Work instructions:
Below are some records. Return exactly the lines from the one containing "Task: Open the Blur and Sharpen palette" through the one containing "The width and", both included, and only those.

** Opening Supplied material block **

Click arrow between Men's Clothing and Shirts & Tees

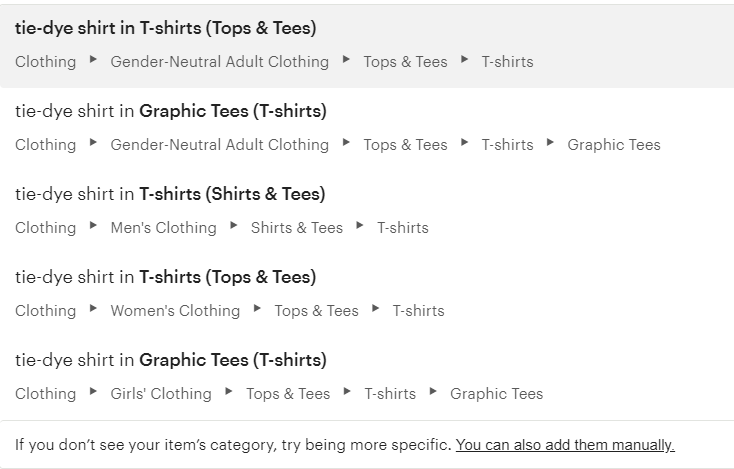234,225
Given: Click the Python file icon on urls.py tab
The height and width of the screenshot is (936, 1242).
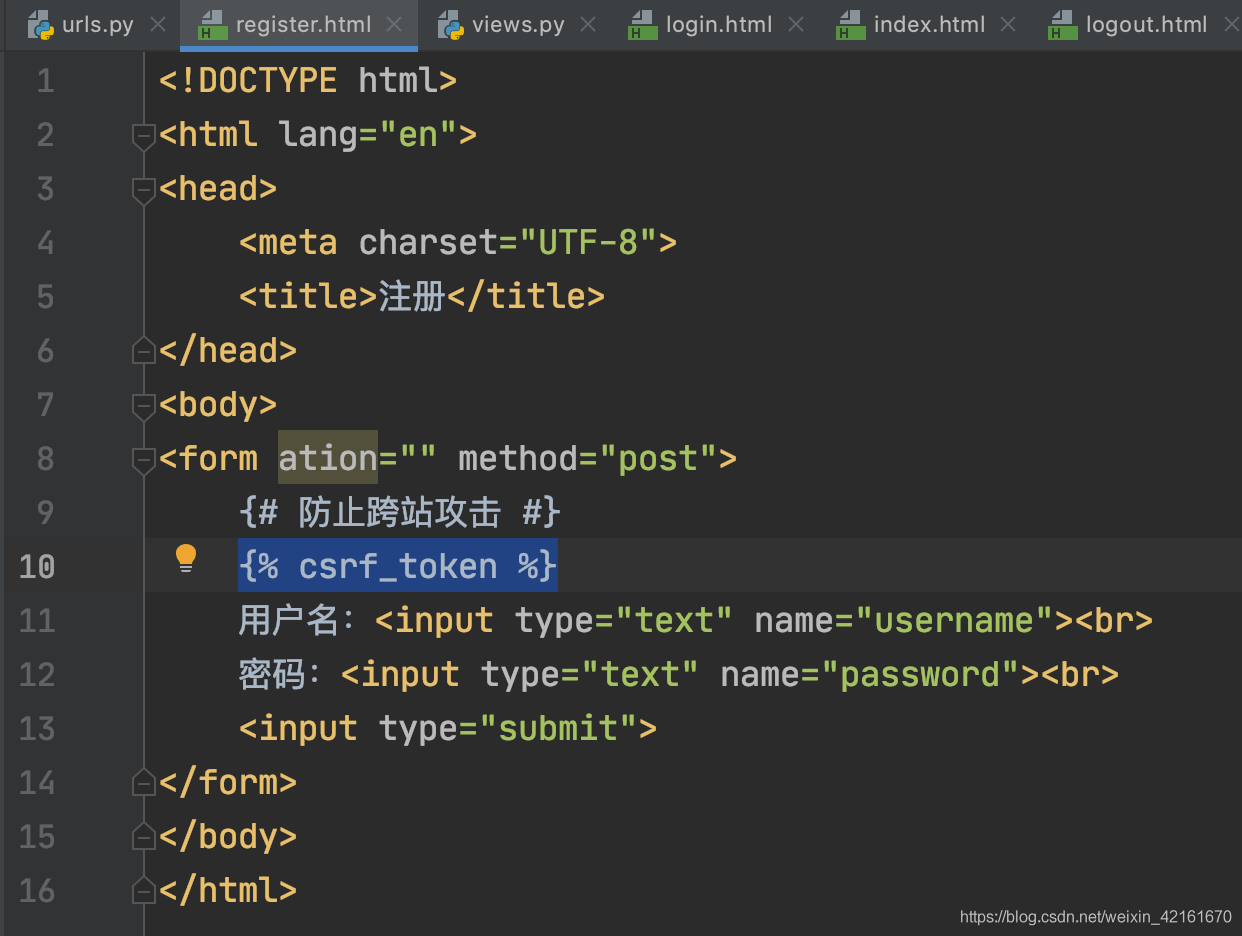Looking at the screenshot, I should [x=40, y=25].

** Closing Supplied material block **
** Opening Supplied material block **

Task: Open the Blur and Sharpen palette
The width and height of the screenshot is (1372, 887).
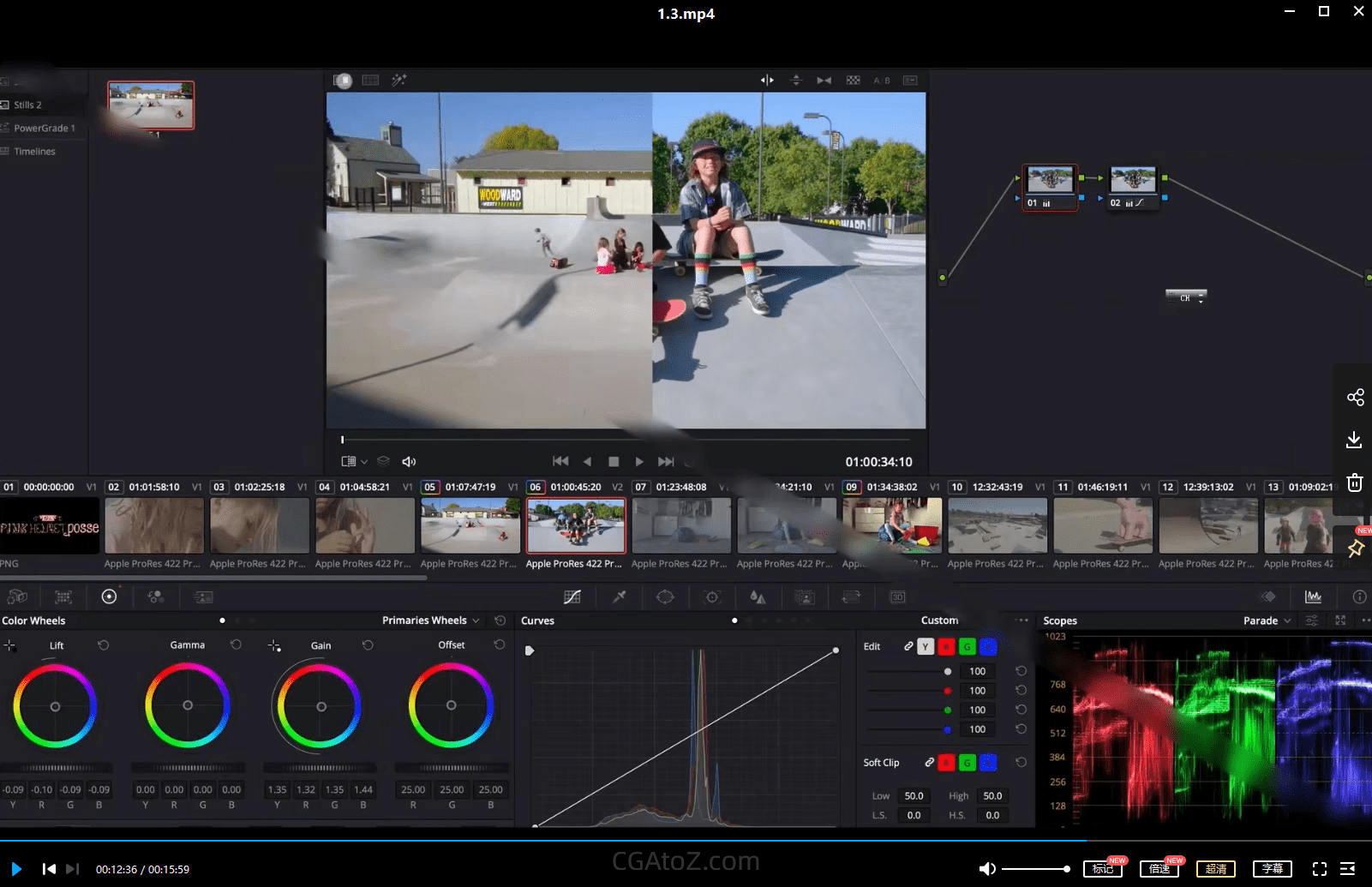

** Closing Supplied material block **

Answer to this exercise:
Task: Open the Blur and Sharpen palette
The width and height of the screenshot is (1372, 887).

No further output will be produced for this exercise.